The external display device 4 is a device that displays an image, and is a CRT display or the like.
[0017]
As shown in FIG. 1, the image generation apparatus 1 includes a CG data reading unit 5, a CG data storage unit 6, a viewpoint information calculation unit 7, a viewpoint information storage unit 8, a first rendering processing unit 9, a reflection information calculation unit 10, 2 rendering processing unit 11. The image generation device 1 is composed of, for example, a single computer.
[0018]
In FIG. 1, a CG data reading unit 5 reads CG data of an object from the external storage device 2, and a CG data storage unit 6 stores it. Further, the viewpoint information calculation unit 7 calculates viewpoint position coordinates and the like from the viewpoint information input by the external input device 3 and stores them in the viewpoint information storage unit 8.
[0019]
The first rendering processing unit 9 generates an object image, and the reflection information calculation unit 10 calculates reflection information on the object surface. The generated object image and reflection information are combined by the second rendering processing unit 11.
[0020]
Processing in each unit of the image generation device 1 will be described below. FIG. 2 is a flowchart showing image generation processing by the image generation apparatus 1.

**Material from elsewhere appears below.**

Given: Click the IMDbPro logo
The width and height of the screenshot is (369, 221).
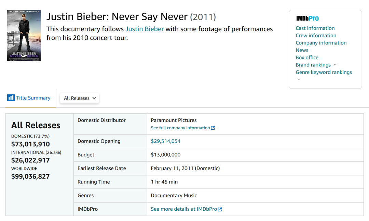Looking at the screenshot, I should pyautogui.click(x=307, y=18).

In FIG. 1, the CG data reading unit 5 reads the three-dimensional CG data of the object from the external storage device 2 and stores it in the CG data storage unit 6 (step 201).
[0021]
Next, viewpoint position coordinates and the like are calculated by the viewpoint information calculation unit 7 from the viewpoint information input by the external input device 3 and stored in the viewpoint information storage unit 8 (step 202). FIG. 3 is a diagram showing the viewpoint 35 and the reflection angle ν. The viewpoint information calculation unit 7 calculates the position coordinates and the like of the viewpoint 35 specified by the mouse or the like and stores it in the viewpoint information storage unit 8.
[0022]
Next, the first rendering processing unit 9 performs an object rendering process from the CG data of the object and the viewpoint information in consideration of an illumination effect or the like (step 203). This rendering process is performed by computer graphics hardware.
[0023]
FIG. 4 is a diagram illustrating a car 41 that is a drawing target object, and FIG. 5 is a diagram illustrating rendering data in the pixel 49. CG data such as the coordinates of the car 41 is read from the external storage device 2 to the CG data reading unit 5 and stored in the CG data storage unit 6. The first rendering processing unit 9 performs the rendering process of the car 41 in consideration of the illumination effect from the CG data of the car 41, the viewpoint position, the light source position, and the like.
[0024]
As shown in FIG. 5, the rendering data of the pixel 49 at the end of the first rendering by the first rendering processing unit 9 has pixel colors R (red), G (green), and B (blue) components (r1, g1, b1) and the alpha value (weighting coefficient) is α1. In order to realize the reflection effect, α1 is normally “1.0”, but any value can be set.
[0025]
Next, the reflection information calculation unit 10 calculates texture coordinates and reflectance for mapping the reflection texture image at each vertex of the object shape (step 204), and the second rendering processing unit 11 is processed in step 203. The reflection effect calculated using the texture coordinates and the reflectance calculated in step 204 is combined and rendered on the image (step 205). The combined and rendered image is displayed on the external display device 4 (step 206).
[0026]
The reflection information calculation unit 10 shown in FIG. 1 calculates texture coordinates and reflectance for mapping a reflection texture image by a method described later. The second rendering processing unit 11 sets the texture coordinates of each vertex of the object shape to the texture coordinates calculated by the reflection information calculation unit 10, sets the alpha value to the reflectance calculated by the reflection information calculation unit 10, An image used for texture mapping is set as a reflection texture, and the image generated by the first rendering processing unit is combined and rendered.
[0027]
That is, for example, in the pixel 49 shown in FIG. 5, when the pixel color being processed by the second rendering processing unit 11 is (r2, g2, b2) and the alpha value is α2, the pixel 49 at the end of the second rendering process The final value is (α1 × r1 + α2 × r2, α1 × g1 + α2 × g2, α1 × b1 + α2 × b2). In this case, the corresponding reflectance value of each polygon is set in α2.
[0028]
Since such a composite rendering process is performed by computer graphics hardware, it is processed at a very high speed.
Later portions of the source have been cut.